Guru Tanpa Moralitas Dan Moralitas Tanpa Guru

Oleh
D. HERMANSYAH
STAF KECAMATAN BANYUASIN III

Dalam beberapa minggu ini penulis mencatat sedikitnya ada 3 kejadian yang patut menjadi perhatian yang terjadi di dunia pendidikan yang diberitakan oleh Harian Banyuasin.
1.     Dilarangnya salah satu siswa SD Negeri 2 Kenten masuk sekolah yang katanya dikarenakan nakal.
2.     Dugaan pemotongan Dana Beasiswa Miskin (DBM) di beberapa sekolah di Kabupaten Banyuasin.
3.  Pelecehan seksual yang dilakukan oleh oknum Kepala Sekolah terhadap siswi MTs Lubuk Lancang.

Kalau boleh penulis menyebutnya semua itu ”Tanpa Moralitas”.
Menurut Kamus Bahasa Indonesia, istilah Moral berarti ajaran tertentu, baik buruknya perbuatan, sikap, akhlak, budi pekerti, susila yang diterima oleh orang pada umumnya. Sedangkan yang dimaksud dengan Moralitas adalah prilaku yang diyakini banyak orang sebagai benar dan sudah terbukti tidak menyusahkan orang lain, bahkan sebaliknya akan menyenangkan orang lain.

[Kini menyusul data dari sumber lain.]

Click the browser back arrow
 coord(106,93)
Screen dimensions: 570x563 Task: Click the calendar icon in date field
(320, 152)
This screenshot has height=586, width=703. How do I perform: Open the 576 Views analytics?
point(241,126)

Berdasarkan definisi tersebut jelas kejadian-kejadian tersebut dilakukan oleh ”oknum” guru yang tidak punya moralitas (tanpa moralitas).
 Adalah tanpa moralitas, seorang guru yang melarang muridnya masuk sekolah, padahal hak seorang murid adalah untuk mendapatkan pendidikan, ilmu pengetahuan dan berpartisipasi dalam kegiatan-kegiatan di sekolah. Adalah tanpa moralitas, seorang guru yang melakukan pemotongan dana beasiswa yang diperuntukan bagi murid yang tidak mampu/miskin, padahal dari dana beasiswa inilah murid yang tidak mampu dapat memenuhi kebutuhan atas pendidikannya. Adalah tanpa moralitas, seorang guru yang melakukan pelecehan seksual terhadap muridnya, padahal hak seorang murid untuk mendapatkan perlindungan dan rasa aman dari gurunya.

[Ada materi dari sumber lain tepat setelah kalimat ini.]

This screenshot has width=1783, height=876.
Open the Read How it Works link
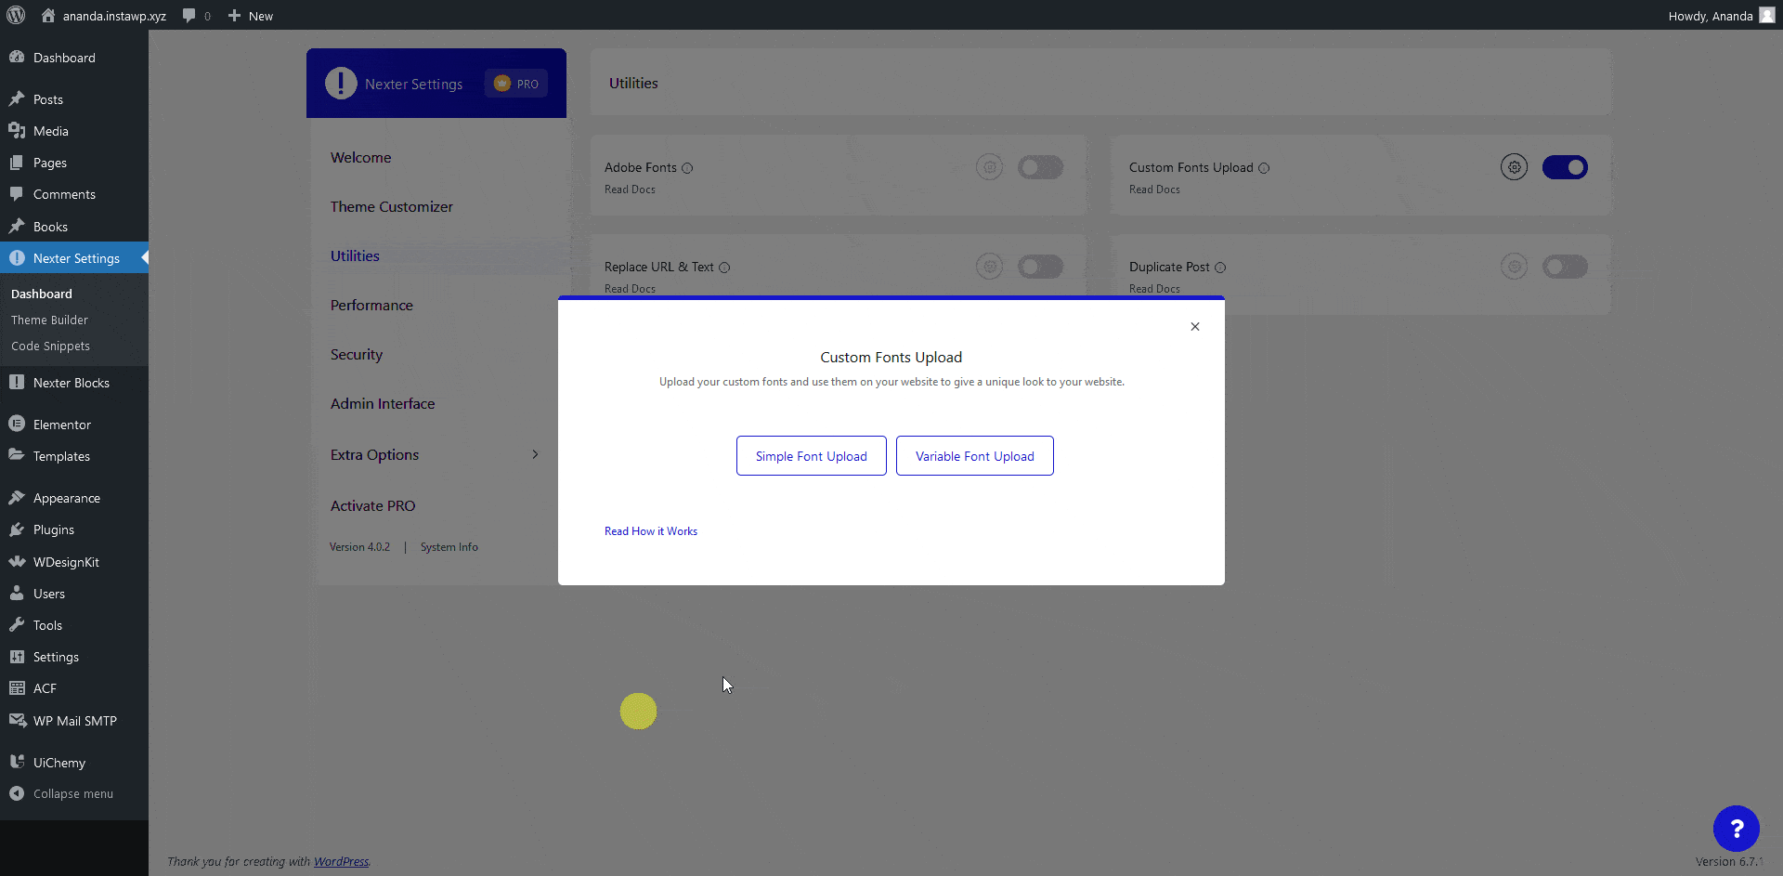650,531
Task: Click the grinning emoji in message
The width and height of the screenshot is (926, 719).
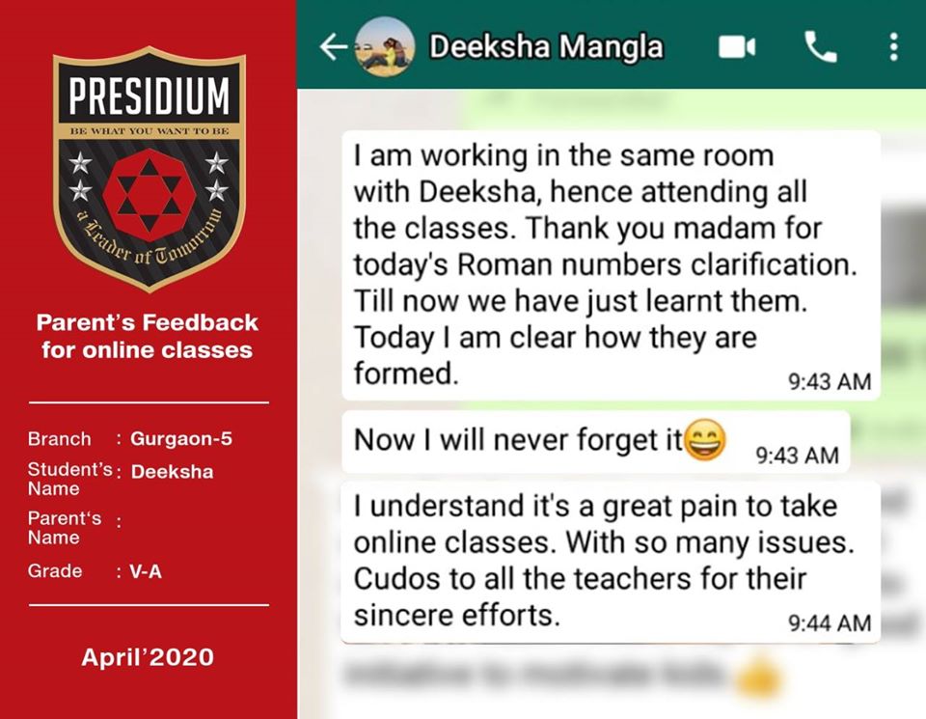Action: (x=704, y=440)
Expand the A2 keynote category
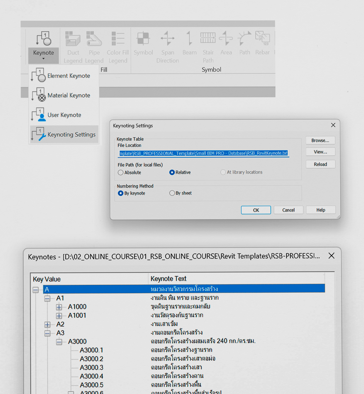 47,324
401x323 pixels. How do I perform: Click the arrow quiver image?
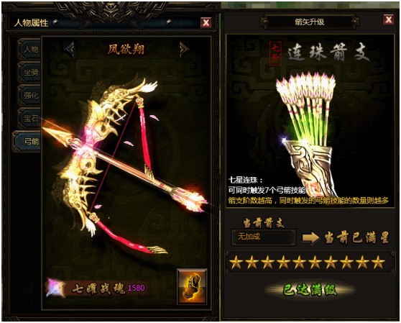click(x=308, y=133)
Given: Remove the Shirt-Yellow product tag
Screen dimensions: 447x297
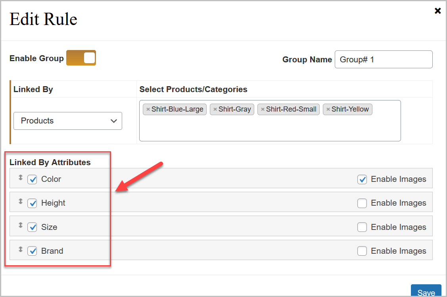Looking at the screenshot, I should click(x=328, y=110).
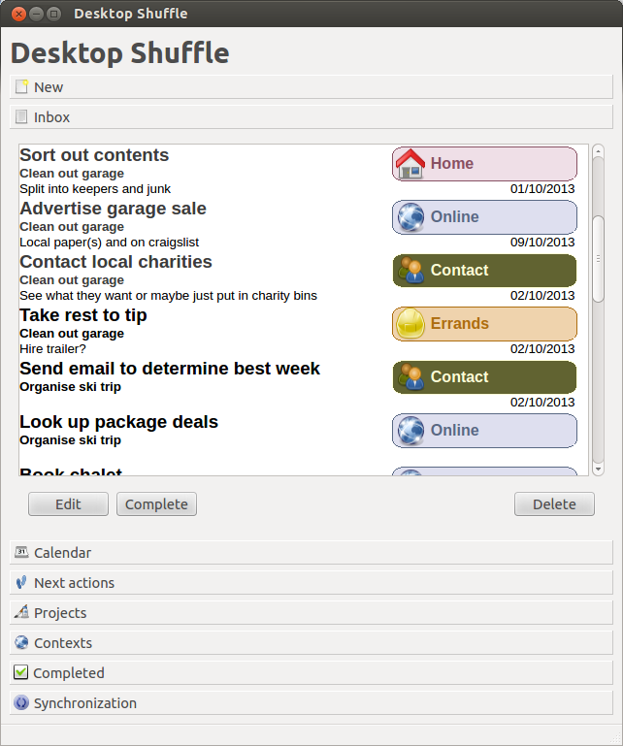Click the green checkmark Completed icon

pyautogui.click(x=21, y=673)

Atas kejadian-kejadian itu seharusnya membuat kalangan pendidik merasa malu. Memang itu dilakukan oleh ”Oknum” yang dilakukan oleh segelintir guru. Tetapi secara umum masyarakat kita menilainya bahwa berbagai tindakan itu dilakukan oleh guru.
Sering kita dengar bahwa kata ”Guru” merupakan singkatan dari Digugu dan Ditiru, yang mengandung makna bahwa seorang guru  harus diterima nasehatnya dan diikuti perilakunya. Guru adalah teladan dan panutan, guru sebagai penjaga moralitas bangsa, sebagai pentransfer ilmu pengetahuan dan budi pekerti yang baik.

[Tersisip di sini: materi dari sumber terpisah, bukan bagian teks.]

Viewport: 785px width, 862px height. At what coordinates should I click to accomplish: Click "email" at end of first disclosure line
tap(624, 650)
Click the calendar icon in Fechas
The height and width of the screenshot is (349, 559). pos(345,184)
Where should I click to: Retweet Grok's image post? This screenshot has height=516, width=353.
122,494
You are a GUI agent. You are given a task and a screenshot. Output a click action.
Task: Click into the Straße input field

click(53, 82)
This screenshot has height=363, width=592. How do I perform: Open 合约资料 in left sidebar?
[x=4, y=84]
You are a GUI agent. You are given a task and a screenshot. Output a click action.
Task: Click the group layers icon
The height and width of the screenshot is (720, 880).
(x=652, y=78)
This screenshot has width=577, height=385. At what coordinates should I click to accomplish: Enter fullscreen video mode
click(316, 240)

Kalau dalam diri guru saja sudah tidak kita temukan ajaran-ajaran moralitas, lalu dimanakah kita akan belajar/berguru tentang moralitas ini ?
Ada yang berpendapat bahwa pendidikan moral merupakan tanggung jawab orang tua. Anak dari lahir (non moralitas) dengan melihat prilaku dan mentaati aturan-aturan orang tuanya menjadi anak bermoral. Keluarga merupakan tempat belajar moralitas yang utama. Namun tidak jarang kita jumpai kejadian-kejadian tanpa moralitas yang terjadi dalam keluarga, orang tua membunuh anaknya, anak membunuh orang tuanya, Bapak memperkosa anaknya dan KDRT-KDRT lainnya.
Selain itu ada juga yang berpendapat bahwa lingkungan mempengaruhi moralitas seseorang. Lingkungan yang berpendidikan, lingkungan yang berkecukupan diyakini mempunyai moral yang baik dibandingkan di lingkungan yang kumuh dan miskin. Padahal banyak kita temui orang makin berpendidikan, makin berkecukupan makin tidak bermoral. Sebaliknya dalam lingkungan yang sederhana, kumuh, miskin sering kita temukan ajaran-ajaran moral, saling mengasihi, saling berbagi, dan sabar dalam menghadapi hidup.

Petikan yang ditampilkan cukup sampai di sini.